Évoquant son rôle d'inquisiteur dans "Les Fantômes de Goya" (2006), réalisé par Milos Forman, l'acteur de 49 ans mentionne à quel point le cinéaste tchèque savait manier l'humour. De sa voix grave, il a raconté comment il s'était "liquéfié" à la fin d'une prise, croyant sa carrière terminée. "Le premier jour du tournage, je devais violer Natalie Portman, déguisé en curé. Au bout de quelques secondes, il a crié 'coupez !' et hurlé que je ruinais son film. Mais il s'était joué de moi. C'est la personne la plus drôle et intelligente que j'ai jamais rencontrée".
Durant près de deux heures, Javier Bardem a multiplié les anecdotes et les hommages à ceux qui l'ont fait tourner: de Bigas Luna, son "père de cinéma" qui lui a offert son premier rôle en 1990, après plusieurs années comme figurant, à Woody Allen, ce "génie" avec lequel il n'hésiterait pas à travailler à nouveau. "En dépit de MeToo et du lynchage public dont il a récemment fait l'objet. Ce qui s'est passé est très grave car jusqu'à ce jour, il a toujours été déclaré innocent", a-t-il martelé.
L'acteur est également revenu sur son rôle dans "Avant la nuit", de Julian Schnabel (2000), tournant de sa carrière dans lequel il interprétait l'écrivain cubain homosexuel Reinaldo Arenas, qui s'exila aux États-Unis et se suicida en 1990. "J'ai eu vingt jours pour apprendre le Cubain, l'Anglais et perdre 15 kilos. C'était complètement fou et merveilleux à la fois", s'est remémoré celui qui a débuté enfant aux côtés de sa mère comédienne et appris la langue de Shakespeare "en écoutant AC/DC".

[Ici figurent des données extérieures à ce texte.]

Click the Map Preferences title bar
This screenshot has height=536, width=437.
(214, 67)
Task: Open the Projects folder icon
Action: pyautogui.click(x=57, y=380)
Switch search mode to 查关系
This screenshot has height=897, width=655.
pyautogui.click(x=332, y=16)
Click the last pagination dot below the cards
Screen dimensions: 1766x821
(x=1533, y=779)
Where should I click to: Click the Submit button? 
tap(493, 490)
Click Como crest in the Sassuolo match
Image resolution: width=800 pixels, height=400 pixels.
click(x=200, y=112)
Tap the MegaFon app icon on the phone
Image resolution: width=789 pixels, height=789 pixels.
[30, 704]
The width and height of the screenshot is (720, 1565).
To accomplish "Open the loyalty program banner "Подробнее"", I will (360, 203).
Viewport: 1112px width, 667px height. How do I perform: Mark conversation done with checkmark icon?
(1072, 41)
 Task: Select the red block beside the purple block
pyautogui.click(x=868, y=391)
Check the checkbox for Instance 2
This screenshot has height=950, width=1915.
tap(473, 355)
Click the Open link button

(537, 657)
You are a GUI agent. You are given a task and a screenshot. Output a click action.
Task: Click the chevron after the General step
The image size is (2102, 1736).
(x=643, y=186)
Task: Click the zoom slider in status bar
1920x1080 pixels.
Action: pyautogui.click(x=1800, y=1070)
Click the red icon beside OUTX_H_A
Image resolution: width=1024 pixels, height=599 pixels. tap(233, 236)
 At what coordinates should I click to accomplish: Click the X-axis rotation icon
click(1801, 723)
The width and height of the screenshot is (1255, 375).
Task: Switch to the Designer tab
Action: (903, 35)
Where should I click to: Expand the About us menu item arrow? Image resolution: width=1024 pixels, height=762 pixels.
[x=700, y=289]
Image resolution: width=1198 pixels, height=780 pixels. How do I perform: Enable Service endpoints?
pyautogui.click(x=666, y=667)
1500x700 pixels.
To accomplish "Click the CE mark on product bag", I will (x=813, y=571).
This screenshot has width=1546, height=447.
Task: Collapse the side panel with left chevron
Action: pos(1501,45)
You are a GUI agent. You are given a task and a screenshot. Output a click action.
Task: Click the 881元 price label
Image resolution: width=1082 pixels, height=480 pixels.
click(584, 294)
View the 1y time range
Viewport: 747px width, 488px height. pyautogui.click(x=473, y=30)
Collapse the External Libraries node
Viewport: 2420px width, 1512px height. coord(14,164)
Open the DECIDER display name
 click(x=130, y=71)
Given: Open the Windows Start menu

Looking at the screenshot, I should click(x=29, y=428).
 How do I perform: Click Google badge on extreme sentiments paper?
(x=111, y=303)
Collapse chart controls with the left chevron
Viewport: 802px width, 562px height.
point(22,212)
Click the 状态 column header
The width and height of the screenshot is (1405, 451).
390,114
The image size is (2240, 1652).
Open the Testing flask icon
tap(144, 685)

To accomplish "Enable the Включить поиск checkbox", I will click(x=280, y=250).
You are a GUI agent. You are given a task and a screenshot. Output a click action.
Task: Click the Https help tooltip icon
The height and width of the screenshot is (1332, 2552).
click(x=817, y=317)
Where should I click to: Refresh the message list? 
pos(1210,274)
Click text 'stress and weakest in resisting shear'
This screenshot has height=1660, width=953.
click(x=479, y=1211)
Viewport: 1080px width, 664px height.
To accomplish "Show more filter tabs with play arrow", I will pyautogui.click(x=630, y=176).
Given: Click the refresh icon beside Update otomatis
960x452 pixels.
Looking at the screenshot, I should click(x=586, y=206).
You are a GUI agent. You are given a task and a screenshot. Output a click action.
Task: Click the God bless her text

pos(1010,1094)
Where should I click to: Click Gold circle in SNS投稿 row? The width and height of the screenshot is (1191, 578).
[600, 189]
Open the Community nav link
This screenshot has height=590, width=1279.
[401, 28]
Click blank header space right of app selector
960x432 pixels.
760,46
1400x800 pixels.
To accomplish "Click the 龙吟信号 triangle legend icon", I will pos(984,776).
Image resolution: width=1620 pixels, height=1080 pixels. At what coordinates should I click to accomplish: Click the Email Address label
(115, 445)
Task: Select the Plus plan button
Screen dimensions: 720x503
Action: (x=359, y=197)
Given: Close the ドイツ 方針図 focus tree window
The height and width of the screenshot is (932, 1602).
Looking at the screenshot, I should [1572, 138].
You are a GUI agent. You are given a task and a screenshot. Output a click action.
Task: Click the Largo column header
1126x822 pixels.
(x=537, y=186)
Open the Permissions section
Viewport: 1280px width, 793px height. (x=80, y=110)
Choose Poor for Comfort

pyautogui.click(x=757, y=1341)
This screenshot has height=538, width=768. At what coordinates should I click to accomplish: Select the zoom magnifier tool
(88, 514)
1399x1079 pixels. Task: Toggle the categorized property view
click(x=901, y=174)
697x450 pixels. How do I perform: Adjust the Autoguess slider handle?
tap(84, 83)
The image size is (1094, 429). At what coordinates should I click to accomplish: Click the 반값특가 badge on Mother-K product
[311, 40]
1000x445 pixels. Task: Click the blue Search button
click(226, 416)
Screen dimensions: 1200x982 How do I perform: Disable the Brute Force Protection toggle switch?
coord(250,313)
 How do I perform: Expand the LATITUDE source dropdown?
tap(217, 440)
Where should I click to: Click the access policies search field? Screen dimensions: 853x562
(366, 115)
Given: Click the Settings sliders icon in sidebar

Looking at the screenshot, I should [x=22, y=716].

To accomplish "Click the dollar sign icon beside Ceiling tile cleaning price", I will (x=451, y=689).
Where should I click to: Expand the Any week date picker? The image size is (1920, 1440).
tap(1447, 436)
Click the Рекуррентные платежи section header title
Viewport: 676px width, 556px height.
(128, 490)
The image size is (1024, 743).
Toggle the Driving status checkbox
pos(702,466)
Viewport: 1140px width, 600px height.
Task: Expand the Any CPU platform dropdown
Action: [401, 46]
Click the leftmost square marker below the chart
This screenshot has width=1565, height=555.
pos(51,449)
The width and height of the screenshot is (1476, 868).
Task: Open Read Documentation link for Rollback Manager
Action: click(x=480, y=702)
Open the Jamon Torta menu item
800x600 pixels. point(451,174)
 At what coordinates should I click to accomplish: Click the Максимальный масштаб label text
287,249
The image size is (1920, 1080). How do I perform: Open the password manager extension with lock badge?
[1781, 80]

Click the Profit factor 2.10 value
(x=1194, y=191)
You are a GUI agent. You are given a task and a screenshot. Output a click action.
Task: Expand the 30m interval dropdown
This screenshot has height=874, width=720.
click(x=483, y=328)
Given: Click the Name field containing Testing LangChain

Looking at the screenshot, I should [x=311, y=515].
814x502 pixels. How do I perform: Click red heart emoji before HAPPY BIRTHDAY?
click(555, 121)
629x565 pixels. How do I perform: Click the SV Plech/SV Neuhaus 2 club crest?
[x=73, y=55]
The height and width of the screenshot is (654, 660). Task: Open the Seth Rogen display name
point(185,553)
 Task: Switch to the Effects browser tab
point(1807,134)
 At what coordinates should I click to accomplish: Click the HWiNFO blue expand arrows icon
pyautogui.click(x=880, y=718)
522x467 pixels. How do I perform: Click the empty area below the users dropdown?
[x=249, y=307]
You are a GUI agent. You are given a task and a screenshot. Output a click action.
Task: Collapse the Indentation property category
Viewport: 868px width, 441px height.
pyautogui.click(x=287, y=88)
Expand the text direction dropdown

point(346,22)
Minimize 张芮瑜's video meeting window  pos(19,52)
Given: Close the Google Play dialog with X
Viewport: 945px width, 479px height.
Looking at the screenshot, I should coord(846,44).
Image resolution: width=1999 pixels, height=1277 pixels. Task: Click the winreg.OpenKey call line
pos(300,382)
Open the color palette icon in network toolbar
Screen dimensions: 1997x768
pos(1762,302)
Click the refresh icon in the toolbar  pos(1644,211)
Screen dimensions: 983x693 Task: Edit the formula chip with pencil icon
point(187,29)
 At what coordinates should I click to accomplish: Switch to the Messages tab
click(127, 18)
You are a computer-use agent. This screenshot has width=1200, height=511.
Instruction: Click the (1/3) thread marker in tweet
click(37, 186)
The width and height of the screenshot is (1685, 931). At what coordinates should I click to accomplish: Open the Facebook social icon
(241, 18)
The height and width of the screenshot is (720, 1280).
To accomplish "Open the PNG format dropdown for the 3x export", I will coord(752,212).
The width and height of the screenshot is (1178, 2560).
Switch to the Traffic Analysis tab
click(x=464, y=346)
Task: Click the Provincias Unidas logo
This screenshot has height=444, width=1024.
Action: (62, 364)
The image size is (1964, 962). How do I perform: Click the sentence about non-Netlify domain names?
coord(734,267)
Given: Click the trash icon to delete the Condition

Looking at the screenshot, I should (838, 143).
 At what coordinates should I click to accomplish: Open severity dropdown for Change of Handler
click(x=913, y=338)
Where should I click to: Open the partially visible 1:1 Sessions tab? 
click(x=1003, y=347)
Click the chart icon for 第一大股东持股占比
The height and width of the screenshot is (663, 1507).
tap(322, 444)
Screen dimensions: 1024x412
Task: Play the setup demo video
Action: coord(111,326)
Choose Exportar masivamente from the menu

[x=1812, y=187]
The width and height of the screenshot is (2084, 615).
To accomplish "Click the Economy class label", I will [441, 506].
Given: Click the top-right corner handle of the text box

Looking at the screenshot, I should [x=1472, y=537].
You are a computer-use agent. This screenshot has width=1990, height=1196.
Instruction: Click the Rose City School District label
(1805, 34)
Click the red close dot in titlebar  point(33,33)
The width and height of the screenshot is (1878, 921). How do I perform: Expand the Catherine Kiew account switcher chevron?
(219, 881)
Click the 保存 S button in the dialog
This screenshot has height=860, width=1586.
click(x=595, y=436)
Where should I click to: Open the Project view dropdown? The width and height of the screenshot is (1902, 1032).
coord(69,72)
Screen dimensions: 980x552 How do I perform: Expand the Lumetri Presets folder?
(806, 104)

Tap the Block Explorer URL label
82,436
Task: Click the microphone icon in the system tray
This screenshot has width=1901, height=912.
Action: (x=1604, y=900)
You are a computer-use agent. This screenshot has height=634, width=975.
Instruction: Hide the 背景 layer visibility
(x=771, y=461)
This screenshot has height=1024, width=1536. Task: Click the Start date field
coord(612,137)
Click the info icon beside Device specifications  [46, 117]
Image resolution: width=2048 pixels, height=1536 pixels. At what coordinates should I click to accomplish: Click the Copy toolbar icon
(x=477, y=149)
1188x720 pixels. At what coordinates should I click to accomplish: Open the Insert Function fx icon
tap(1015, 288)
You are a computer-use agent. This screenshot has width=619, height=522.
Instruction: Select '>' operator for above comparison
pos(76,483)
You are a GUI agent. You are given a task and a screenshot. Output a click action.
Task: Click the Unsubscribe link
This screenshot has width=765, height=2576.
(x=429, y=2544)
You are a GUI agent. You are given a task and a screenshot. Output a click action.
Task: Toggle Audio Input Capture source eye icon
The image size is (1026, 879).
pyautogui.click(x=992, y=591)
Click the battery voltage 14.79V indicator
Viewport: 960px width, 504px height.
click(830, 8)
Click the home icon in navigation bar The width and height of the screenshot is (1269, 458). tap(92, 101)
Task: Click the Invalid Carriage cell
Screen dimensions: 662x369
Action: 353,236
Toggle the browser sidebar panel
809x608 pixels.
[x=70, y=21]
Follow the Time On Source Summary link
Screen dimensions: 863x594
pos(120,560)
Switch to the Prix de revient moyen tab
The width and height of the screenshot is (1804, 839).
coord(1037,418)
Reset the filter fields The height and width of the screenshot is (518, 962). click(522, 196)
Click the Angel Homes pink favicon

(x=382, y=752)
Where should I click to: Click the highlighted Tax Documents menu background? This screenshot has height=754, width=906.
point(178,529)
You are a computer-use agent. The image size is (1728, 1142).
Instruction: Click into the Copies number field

"J'ai toujours dit que je ne crois pas en Dieu mais en Al Pacino", a-t-il aussi avancé, interrogé sur ses modèles de cinéma. Et de citer l'influence des films de son oncle, Juan Antonio Bardem, réalisateur opposant au franquisme. "De lui, j'ai appris cette persévérance, ce courage à porter son propre discours, même si c'est en prenant des coups".